TASK TO CARRY OUT >> In the listing below, swap every "Screen dimensions" for "Display size" and reproduce all the lines with nothing else changed.

DATA SUPPLIED >>
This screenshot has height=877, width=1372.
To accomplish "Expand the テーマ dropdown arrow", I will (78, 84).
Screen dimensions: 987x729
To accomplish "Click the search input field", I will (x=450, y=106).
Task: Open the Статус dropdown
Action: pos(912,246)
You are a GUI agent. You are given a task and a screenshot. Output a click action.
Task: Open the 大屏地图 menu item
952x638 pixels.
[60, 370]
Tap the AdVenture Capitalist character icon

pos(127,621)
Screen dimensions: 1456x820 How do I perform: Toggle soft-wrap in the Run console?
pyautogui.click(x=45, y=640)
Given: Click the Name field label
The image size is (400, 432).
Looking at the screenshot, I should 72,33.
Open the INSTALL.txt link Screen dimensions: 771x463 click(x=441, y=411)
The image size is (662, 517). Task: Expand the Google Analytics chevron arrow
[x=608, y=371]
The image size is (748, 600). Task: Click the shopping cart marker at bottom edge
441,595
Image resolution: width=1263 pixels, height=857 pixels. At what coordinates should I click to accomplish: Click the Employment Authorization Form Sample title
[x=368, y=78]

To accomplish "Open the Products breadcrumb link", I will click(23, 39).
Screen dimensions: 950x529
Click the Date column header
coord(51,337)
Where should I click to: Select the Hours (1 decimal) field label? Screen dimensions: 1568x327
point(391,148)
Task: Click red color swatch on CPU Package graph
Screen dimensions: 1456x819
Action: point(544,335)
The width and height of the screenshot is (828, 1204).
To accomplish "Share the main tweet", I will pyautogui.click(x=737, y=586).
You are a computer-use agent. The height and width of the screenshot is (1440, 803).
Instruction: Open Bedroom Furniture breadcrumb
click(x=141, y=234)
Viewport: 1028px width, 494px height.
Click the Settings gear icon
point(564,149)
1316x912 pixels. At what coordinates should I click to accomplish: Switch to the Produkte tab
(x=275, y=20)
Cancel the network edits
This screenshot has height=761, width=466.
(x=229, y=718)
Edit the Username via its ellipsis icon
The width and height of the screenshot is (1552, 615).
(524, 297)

EXERCISE ANSWER >>
This screenshot has height=877, width=1372.
To accomplish "Expand the テーマ dropdown arrow", I will (78, 84).
Display size: 987x729
To accomplish "Click the search input field", I will (x=450, y=106).
Task: Open the Статус dropdown
Action: pos(912,246)
You are a GUI agent. You are given a task and a screenshot. Output a click action.
Task: Open the 大屏地图 menu item
952x638 pixels.
[60, 370]
Tap the AdVenture Capitalist character icon

pos(127,621)
Display size: 1456x820 How do I perform: Toggle soft-wrap in the Run console?
pyautogui.click(x=45, y=640)
Given: Click the Name field label
The image size is (400, 432).
Looking at the screenshot, I should 72,33.
Open the INSTALL.txt link Display size: 771x463 click(x=441, y=411)
The image size is (662, 517). Task: Expand the Google Analytics chevron arrow
[x=608, y=371]
The image size is (748, 600). Task: Click the shopping cart marker at bottom edge
441,595
Image resolution: width=1263 pixels, height=857 pixels. At what coordinates should I click to accomplish: Click the Employment Authorization Form Sample title
[x=368, y=78]

To accomplish "Open the Products breadcrumb link", I will click(23, 39).
Display size: 950x529
Click the Date column header
coord(51,337)
Where should I click to: Select the Hours (1 decimal) field label? Display size: 1568x327
point(391,148)
Task: Click red color swatch on CPU Package graph
Display size: 1456x819
Action: point(544,335)
The width and height of the screenshot is (828, 1204).
To accomplish "Share the main tweet", I will pyautogui.click(x=737, y=586).
You are a computer-use agent. The height and width of the screenshot is (1440, 803).
Instruction: Open Bedroom Furniture breadcrumb
click(x=141, y=234)
Viewport: 1028px width, 494px height.
Click the Settings gear icon
point(564,149)
1316x912 pixels. At what coordinates should I click to accomplish: Switch to the Produkte tab
(x=275, y=20)
Cancel the network edits
This screenshot has height=761, width=466.
(x=229, y=718)
Edit the Username via its ellipsis icon
The width and height of the screenshot is (1552, 615).
(524, 297)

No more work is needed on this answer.